What do you think about workwear when our work keeps changing? Not only has public-sector employment in the UK dropped by 15.5% since 2008, with tech fast replacing staff, but we’re increasingly ditching the nine-to-five- desk job. A quarter of 18 to 34-year-olds are now working as ‘slashies’ with multiple jobs, or portfolio careers, according to a study by Barclaycard*.
We’re not dressing for one job, we’re dressing for a reported average of four, a fact the team behind Raey, the ready-to-wear line launched by multi-brand retailer Matches Fashion, is aware of. ‘It’s about practicality,’ insists Rachael Proud, the Topshop and Christopher Kane alum now overseeing design and buying for Matches’ in-house label. ‘When I’m designing, I’m thinking, “Would I be able to wear it? Would it fit on me as someone wearing multiple hats throughout the day, as I know a lot of women do now?”‘ That’s one of Raey’s founding principles, creating luxury basics that fit seamlessly into the modern woman’s wardrobe. But what does ‘modern’ mean in the context of a working woman’s lifestyle?
‘Simple: can you run for the bus in it?’ says Rachael, quickfire and to-the-point. It’s obvious where the no-fuss sensibility at the base of Raey comes from (and worth noting that the line takes its name from its head designer). As for the notion that practicality and polish are mutually exclusive, she says ‘bin it’.

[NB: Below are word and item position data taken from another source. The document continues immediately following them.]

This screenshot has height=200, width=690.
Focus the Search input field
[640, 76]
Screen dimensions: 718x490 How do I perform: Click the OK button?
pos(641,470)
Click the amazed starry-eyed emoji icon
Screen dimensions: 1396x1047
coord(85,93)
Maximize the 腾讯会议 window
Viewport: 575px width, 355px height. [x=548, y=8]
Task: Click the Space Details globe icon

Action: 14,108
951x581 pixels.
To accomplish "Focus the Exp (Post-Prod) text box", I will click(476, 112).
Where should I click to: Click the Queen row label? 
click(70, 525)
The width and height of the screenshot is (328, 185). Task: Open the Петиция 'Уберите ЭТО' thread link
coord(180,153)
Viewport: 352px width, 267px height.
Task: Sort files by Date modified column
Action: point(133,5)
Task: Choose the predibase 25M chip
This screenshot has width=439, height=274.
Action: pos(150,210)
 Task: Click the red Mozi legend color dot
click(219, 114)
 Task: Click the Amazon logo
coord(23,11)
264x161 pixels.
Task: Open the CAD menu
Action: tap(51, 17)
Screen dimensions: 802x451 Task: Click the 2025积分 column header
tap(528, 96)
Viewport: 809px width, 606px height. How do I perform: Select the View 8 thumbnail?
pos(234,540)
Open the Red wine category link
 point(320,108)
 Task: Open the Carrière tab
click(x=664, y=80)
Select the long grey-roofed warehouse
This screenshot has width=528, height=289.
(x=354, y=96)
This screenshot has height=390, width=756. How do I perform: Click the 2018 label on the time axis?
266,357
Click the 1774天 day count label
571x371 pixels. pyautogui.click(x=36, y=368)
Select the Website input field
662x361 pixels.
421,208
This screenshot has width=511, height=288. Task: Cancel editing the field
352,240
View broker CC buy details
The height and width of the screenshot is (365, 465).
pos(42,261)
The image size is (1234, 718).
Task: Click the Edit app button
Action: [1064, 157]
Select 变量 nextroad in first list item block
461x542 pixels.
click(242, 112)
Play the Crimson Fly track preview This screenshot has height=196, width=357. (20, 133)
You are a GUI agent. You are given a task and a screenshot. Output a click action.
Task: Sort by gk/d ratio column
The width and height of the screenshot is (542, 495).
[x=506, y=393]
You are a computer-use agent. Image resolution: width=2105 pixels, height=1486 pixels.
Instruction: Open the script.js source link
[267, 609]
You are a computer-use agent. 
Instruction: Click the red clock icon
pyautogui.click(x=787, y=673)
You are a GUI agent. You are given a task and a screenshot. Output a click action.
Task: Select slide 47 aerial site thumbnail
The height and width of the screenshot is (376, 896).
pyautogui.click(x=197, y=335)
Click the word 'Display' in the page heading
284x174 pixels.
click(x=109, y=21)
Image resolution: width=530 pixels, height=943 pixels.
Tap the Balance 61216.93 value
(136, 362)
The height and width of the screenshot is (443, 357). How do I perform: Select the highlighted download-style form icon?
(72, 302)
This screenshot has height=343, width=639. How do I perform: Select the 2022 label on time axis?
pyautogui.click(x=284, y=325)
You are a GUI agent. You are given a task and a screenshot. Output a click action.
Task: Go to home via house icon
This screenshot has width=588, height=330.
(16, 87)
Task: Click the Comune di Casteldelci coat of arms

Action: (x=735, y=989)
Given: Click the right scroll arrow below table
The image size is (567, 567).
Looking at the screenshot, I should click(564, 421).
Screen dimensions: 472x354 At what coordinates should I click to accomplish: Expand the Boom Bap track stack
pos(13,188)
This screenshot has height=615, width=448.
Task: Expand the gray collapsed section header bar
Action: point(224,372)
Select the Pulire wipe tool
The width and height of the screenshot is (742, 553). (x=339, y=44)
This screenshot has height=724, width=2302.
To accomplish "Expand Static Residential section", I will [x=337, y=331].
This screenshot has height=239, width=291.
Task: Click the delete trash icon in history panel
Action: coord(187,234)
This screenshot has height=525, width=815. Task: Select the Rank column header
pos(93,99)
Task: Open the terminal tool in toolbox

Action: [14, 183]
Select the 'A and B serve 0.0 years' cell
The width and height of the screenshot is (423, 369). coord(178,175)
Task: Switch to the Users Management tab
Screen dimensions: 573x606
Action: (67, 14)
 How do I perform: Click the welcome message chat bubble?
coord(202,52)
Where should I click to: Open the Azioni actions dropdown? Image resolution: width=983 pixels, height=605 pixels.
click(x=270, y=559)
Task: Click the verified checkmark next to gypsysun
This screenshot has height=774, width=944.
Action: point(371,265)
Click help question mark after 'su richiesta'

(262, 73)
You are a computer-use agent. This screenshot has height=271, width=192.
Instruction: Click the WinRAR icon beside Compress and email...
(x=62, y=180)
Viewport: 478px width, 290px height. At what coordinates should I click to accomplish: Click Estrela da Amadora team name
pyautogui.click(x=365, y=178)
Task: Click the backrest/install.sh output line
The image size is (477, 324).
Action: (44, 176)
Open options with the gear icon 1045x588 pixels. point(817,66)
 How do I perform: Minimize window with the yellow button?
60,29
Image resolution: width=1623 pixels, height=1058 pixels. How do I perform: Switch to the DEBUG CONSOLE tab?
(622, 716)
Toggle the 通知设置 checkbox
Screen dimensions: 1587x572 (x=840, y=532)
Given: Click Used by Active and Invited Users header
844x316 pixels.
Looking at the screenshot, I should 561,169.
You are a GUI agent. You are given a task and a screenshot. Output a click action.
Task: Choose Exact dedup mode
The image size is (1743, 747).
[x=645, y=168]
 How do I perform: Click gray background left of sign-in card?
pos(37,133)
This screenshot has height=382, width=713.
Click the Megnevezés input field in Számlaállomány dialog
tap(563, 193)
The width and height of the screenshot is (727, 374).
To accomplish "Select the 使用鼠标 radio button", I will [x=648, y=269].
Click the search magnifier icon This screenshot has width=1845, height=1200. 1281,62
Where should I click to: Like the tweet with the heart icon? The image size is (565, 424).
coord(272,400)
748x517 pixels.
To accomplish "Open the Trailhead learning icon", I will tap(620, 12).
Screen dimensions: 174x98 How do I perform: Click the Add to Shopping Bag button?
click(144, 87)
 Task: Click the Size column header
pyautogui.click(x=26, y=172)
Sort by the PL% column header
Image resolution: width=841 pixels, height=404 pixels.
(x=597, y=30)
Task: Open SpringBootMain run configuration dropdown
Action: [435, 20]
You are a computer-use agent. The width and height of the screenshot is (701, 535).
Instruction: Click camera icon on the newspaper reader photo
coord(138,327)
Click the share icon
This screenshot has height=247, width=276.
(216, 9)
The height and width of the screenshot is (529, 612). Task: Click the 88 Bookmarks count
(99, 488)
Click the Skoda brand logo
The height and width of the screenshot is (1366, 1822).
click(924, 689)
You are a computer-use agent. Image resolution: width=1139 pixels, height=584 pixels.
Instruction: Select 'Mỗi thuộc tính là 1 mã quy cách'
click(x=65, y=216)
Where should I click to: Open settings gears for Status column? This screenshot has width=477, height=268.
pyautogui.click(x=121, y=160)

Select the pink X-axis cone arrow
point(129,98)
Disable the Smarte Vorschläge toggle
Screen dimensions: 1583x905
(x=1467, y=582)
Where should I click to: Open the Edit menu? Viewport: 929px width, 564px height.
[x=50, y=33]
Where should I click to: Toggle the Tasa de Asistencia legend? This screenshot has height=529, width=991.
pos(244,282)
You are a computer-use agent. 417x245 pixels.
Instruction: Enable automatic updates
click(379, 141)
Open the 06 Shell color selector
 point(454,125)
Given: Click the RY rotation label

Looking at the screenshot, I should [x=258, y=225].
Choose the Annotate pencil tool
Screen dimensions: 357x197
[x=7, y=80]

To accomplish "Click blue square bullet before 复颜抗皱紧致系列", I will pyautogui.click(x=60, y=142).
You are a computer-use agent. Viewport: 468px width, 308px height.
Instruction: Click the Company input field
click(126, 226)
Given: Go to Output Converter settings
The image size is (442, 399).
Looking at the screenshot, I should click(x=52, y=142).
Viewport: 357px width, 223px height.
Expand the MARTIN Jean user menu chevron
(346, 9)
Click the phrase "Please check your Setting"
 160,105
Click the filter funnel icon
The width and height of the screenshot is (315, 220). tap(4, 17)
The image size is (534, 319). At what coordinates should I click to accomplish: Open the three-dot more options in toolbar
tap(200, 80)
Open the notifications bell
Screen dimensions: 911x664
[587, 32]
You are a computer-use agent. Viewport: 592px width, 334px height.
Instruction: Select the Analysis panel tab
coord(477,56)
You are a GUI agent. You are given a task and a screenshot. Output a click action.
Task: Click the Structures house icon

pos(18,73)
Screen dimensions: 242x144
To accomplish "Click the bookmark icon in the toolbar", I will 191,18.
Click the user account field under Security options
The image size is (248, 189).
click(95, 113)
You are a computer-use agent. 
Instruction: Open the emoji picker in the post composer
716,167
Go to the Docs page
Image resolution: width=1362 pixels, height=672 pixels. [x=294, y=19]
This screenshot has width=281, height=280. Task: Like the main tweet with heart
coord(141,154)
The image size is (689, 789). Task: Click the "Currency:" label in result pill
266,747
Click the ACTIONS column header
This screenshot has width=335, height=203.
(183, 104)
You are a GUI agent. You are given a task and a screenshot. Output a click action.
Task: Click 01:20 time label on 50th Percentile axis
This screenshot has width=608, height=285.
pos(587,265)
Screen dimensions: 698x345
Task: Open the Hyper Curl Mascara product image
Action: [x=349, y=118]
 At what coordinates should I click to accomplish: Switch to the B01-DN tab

‘Raey is predominantly for women who work, but I want you to do whatever you like in it. Whether you’re going to work, to your friend’s house or to your gran’s. It’s designed for you to feel comfortable moving around in.’
And pockets are requisite: ‘Everything has to have pockets, to make each piece functional,’ she says. ‘We also think, “How does this piece move when you bend your knees? How does it move as you’re walking? Will this wear well? Is it easily washable? Is it long-lasting?”‘
Rachael of all people would know. Her typical work-day includes commuting through London at peak time from a morning gym class, overseeing the design and buying of Raey menswear and womenswear, responding to calls and emails, and dealing with strategy, as well as all the admin that comes with managing a large team. ‘I couldn’t do all that in what you might call “Apprentice dress”,’ she says referring to the fitted skirt suits and heels usually worn by contestants on the show.
Raey is all about nailing the building blocks of everyday dress, with jewel-toned silk-satin slips and camisoles, fine-gauge cashmere in versatile colours, and a skirt length suited to all shapes and sizes (whether that be vertiginous, flat, curvy, or vertically challenged)
This is welcome news for young women in the early stages of their careers, as well as those on the upper rungs of the ladder, as Rachael’s attitude to inclusivity extends to price-point. ‘I think in all respects, practice ranks above preaching, so if we’re committed to giving women the choice of beautiful basics that can be dressed up and down, we want to give them the choice of buying those staples in multiple colourways with accessible prices.’ Pieces from the current collection range from £85 to £2,100, and include featherlight coats in a wool engineered by luxury clothiers in Japan, as well as fluid silks sourced from mills in Italy.
‘There’s a green coat from the September drop that I’m definitely eyeing,’ Rachael says before adding that ‘basic’ does not have to mean a palette of black, navy and grey. In fact that’s where Raey gets it right, navigating the fine line between fashion and style, slipping with ease from seasonless basics in core colours to bolder, trend-led looks.
So will we see Rachael legging it behind a bus in September’s puffa-coats and side-split blouses? ‘You’d better believe that if it’s on the website, I can run in it – and let it be known, for the record, that I can run in heels,’ she says. ‘I just choose not to.’ That’s a sentiment worth drinking to — outside of office hours, obviously.